Target pointing data
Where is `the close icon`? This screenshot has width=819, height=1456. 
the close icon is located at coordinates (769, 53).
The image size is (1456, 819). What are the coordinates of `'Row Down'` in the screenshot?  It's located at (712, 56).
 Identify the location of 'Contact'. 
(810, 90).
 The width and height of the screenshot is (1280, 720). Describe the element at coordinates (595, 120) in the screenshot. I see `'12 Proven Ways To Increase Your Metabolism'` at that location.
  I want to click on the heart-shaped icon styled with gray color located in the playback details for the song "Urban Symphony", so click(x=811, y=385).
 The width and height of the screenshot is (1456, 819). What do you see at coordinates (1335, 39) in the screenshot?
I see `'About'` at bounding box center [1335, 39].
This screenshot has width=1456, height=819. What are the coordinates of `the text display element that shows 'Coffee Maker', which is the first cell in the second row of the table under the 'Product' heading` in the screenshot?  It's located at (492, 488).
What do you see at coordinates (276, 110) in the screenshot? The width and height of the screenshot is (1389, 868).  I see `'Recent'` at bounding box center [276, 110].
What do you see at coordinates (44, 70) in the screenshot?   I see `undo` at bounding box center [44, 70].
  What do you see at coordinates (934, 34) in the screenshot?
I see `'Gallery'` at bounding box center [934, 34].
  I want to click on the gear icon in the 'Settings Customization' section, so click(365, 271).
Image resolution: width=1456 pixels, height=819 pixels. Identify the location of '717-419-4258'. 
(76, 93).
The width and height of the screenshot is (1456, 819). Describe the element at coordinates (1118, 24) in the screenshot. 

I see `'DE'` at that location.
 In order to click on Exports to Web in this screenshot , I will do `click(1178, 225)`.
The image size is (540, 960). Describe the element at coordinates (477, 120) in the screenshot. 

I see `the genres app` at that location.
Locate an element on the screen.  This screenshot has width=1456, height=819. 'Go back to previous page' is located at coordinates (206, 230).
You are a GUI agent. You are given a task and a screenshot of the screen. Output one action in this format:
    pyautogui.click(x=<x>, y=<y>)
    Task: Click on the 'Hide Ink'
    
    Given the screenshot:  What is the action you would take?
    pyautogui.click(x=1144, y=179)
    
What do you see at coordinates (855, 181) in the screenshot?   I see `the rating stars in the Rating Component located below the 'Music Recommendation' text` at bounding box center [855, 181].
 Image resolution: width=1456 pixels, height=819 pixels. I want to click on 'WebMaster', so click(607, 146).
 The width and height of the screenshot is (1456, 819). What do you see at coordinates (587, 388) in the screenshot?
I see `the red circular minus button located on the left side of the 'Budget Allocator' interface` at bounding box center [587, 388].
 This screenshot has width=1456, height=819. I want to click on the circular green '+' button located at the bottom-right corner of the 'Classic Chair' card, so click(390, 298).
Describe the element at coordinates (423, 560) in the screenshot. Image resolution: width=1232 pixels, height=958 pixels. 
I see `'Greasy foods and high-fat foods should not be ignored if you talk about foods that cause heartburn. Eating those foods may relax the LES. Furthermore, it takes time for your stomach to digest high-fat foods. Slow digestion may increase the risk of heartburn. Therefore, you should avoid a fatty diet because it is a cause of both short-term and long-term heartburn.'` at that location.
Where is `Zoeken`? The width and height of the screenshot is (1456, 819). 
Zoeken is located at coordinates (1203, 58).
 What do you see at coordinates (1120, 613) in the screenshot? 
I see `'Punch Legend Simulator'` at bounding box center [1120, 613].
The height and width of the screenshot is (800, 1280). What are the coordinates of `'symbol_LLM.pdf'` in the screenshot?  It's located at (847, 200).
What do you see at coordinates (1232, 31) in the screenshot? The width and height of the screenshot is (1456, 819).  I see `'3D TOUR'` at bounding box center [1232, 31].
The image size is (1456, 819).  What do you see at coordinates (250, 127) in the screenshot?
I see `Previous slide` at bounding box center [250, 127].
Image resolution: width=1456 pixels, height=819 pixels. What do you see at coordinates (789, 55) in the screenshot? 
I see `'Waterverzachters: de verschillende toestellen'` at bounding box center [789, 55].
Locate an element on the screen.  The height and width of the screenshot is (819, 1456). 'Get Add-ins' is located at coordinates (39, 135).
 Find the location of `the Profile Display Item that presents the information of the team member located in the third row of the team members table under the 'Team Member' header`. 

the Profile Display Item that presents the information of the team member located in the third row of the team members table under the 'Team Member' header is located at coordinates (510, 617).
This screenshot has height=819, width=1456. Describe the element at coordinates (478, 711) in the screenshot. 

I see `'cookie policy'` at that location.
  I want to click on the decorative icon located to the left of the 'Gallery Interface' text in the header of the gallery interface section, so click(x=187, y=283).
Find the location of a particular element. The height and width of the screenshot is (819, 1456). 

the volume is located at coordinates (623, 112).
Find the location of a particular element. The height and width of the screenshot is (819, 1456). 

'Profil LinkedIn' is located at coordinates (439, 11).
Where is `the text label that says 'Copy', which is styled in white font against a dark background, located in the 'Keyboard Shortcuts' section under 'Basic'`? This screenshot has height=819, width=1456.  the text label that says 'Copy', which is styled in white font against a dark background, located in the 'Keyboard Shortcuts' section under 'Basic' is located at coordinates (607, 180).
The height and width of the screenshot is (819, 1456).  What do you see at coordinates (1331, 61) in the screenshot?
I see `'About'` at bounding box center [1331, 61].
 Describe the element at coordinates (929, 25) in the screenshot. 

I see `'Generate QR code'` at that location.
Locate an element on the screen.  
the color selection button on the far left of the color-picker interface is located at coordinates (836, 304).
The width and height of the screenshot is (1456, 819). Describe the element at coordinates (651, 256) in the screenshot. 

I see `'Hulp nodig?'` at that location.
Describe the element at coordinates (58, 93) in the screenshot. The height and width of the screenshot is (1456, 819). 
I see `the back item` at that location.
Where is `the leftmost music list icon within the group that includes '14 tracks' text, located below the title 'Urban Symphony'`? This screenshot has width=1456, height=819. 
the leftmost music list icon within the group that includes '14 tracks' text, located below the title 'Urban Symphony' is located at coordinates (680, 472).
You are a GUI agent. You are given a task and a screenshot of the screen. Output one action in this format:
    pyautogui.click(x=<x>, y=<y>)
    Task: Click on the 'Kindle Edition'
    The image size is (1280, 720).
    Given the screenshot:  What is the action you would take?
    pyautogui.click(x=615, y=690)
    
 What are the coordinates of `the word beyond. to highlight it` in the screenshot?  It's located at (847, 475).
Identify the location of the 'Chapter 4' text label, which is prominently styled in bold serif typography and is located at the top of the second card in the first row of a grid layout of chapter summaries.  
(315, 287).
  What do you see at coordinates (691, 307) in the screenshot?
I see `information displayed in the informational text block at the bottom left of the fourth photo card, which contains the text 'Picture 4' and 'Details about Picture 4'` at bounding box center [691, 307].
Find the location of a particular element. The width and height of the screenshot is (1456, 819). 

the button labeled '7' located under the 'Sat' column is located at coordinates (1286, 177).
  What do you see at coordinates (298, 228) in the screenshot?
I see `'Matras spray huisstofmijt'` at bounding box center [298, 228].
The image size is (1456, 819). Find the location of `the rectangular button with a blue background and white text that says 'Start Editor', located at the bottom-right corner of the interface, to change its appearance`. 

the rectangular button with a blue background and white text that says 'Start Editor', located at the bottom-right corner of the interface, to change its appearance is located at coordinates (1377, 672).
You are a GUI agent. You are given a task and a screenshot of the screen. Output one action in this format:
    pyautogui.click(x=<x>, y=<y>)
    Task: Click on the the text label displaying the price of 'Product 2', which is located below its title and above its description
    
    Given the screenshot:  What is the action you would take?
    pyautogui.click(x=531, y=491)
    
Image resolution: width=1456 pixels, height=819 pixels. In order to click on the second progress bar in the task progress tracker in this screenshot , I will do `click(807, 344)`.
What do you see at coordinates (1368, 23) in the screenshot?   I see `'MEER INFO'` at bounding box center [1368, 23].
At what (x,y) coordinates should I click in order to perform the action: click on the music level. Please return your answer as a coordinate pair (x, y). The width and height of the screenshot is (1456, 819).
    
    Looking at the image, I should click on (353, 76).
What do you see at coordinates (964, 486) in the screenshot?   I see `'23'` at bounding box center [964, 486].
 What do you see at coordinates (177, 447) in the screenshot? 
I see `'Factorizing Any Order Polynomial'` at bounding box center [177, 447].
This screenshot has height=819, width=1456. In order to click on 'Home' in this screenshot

_Exercise aim_
Gather every line of the records above that contains the word "member".

_Exercise result_
 Find the location of `the Profile Display Item that presents the information of the team member located in the third row of the team members table under the 'Team Member' header`. 
the Profile Display Item that presents the information of the team member located in the third row of the team members table under the 'Team Member' header is located at coordinates (510, 617).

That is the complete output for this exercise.